(Stored items)
==*==

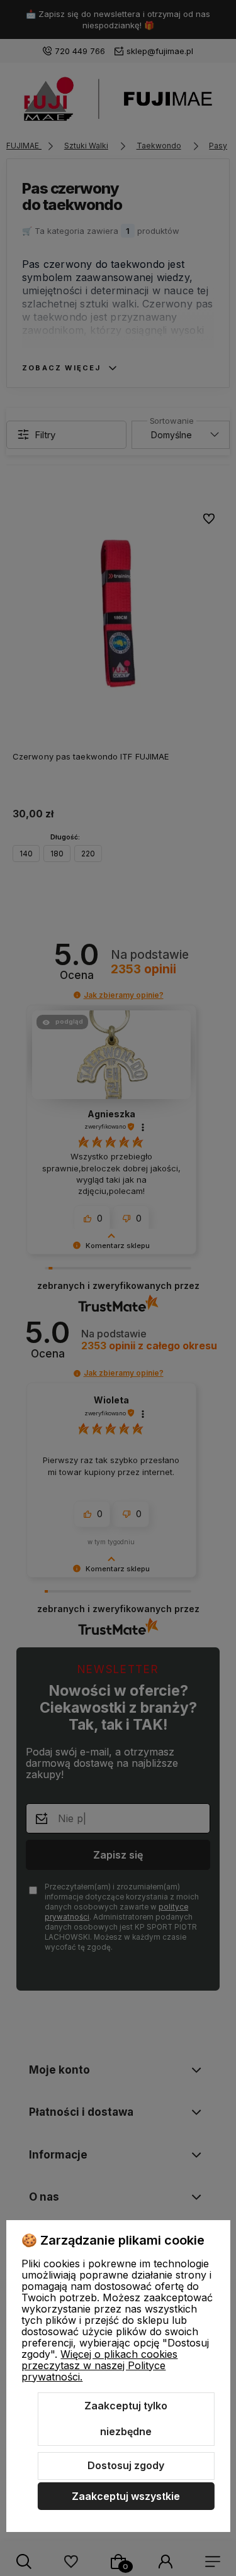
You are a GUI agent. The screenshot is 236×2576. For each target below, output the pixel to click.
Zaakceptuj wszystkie (126, 2496)
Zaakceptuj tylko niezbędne (125, 2418)
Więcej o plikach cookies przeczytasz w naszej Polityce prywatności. (99, 2365)
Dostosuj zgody (125, 2465)
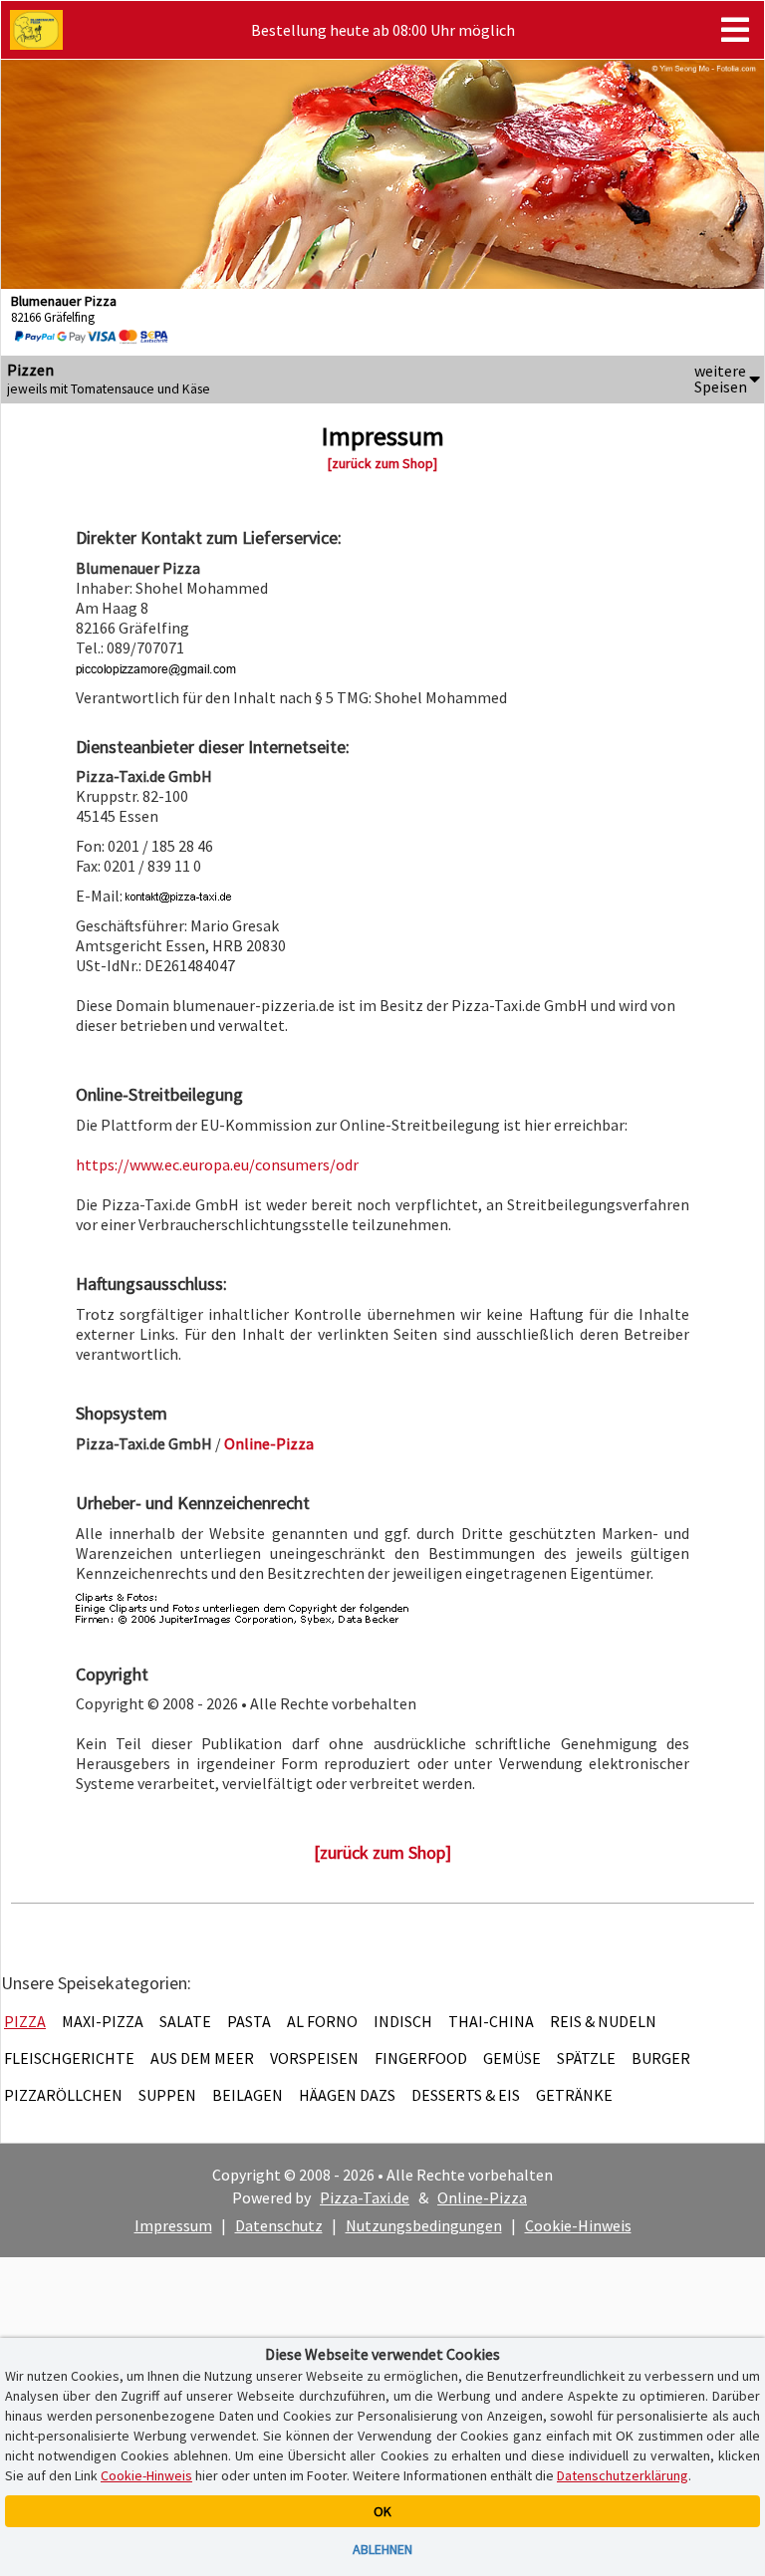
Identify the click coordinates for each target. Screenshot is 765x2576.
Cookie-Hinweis (578, 2225)
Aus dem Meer (202, 2058)
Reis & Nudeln (603, 2021)
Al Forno (322, 2021)
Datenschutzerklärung (622, 2475)
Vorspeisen (314, 2058)
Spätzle (586, 2058)
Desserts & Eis (465, 2095)
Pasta (249, 2021)
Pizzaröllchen (63, 2095)
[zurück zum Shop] (382, 463)
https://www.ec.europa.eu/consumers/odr (217, 1164)
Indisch (403, 2021)
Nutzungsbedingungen (424, 2225)
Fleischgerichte (69, 2058)
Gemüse (512, 2058)
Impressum (173, 2225)
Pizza (25, 2021)
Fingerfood (421, 2058)
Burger (661, 2058)
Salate (185, 2021)
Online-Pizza (482, 2197)
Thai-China (491, 2021)
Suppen (167, 2095)
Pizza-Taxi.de (364, 2197)
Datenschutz (279, 2225)
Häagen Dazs (347, 2095)
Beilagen (247, 2095)
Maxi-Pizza (102, 2021)
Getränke (574, 2095)
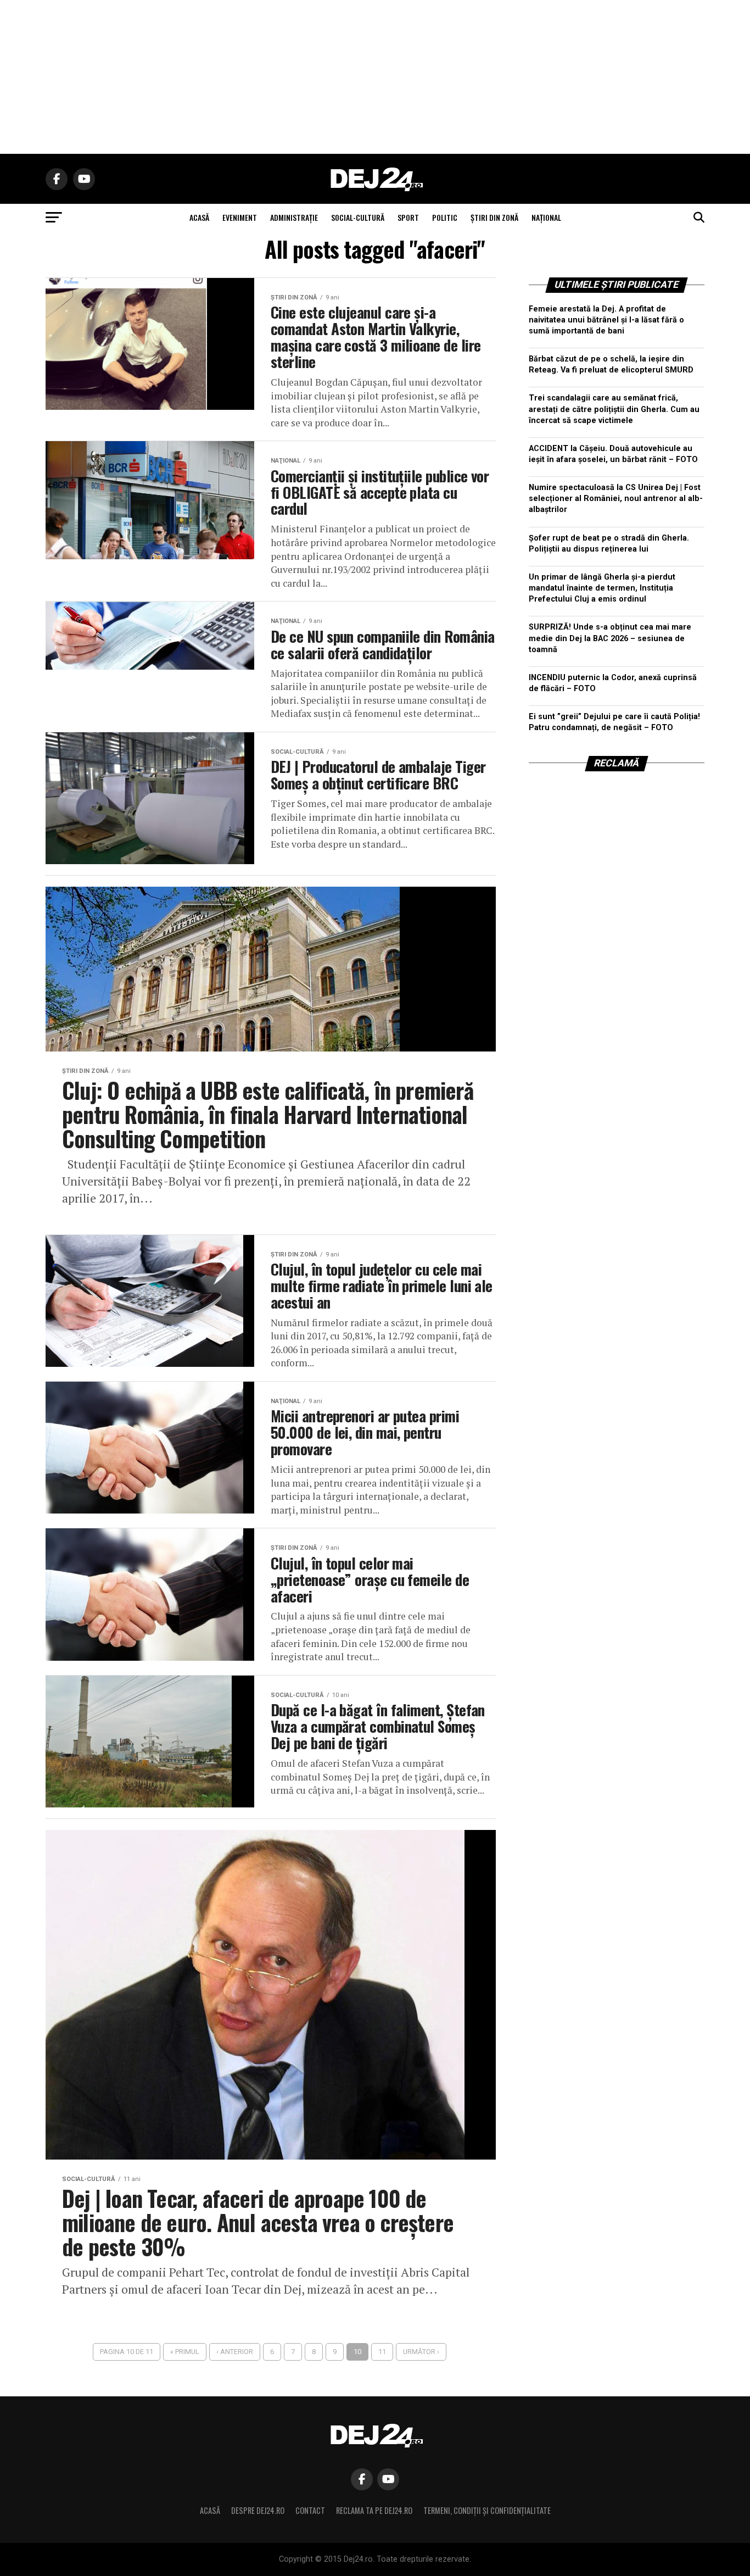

==*==

Go to the line that contains "Burger (661, 2058)" and copy it and every line after it through the end of the entries, exactly, without the pictures.

Burger (661, 2058)
Salate (185, 2021)
Online-Pizza (482, 2197)
Thai-China (491, 2021)
Suppen (167, 2095)
Pizza-Taxi.de (364, 2197)
Datenschutz (279, 2225)
Häagen Dazs (347, 2095)
Beilagen (247, 2095)
Maxi-Pizza (102, 2021)
Getränke (574, 2095)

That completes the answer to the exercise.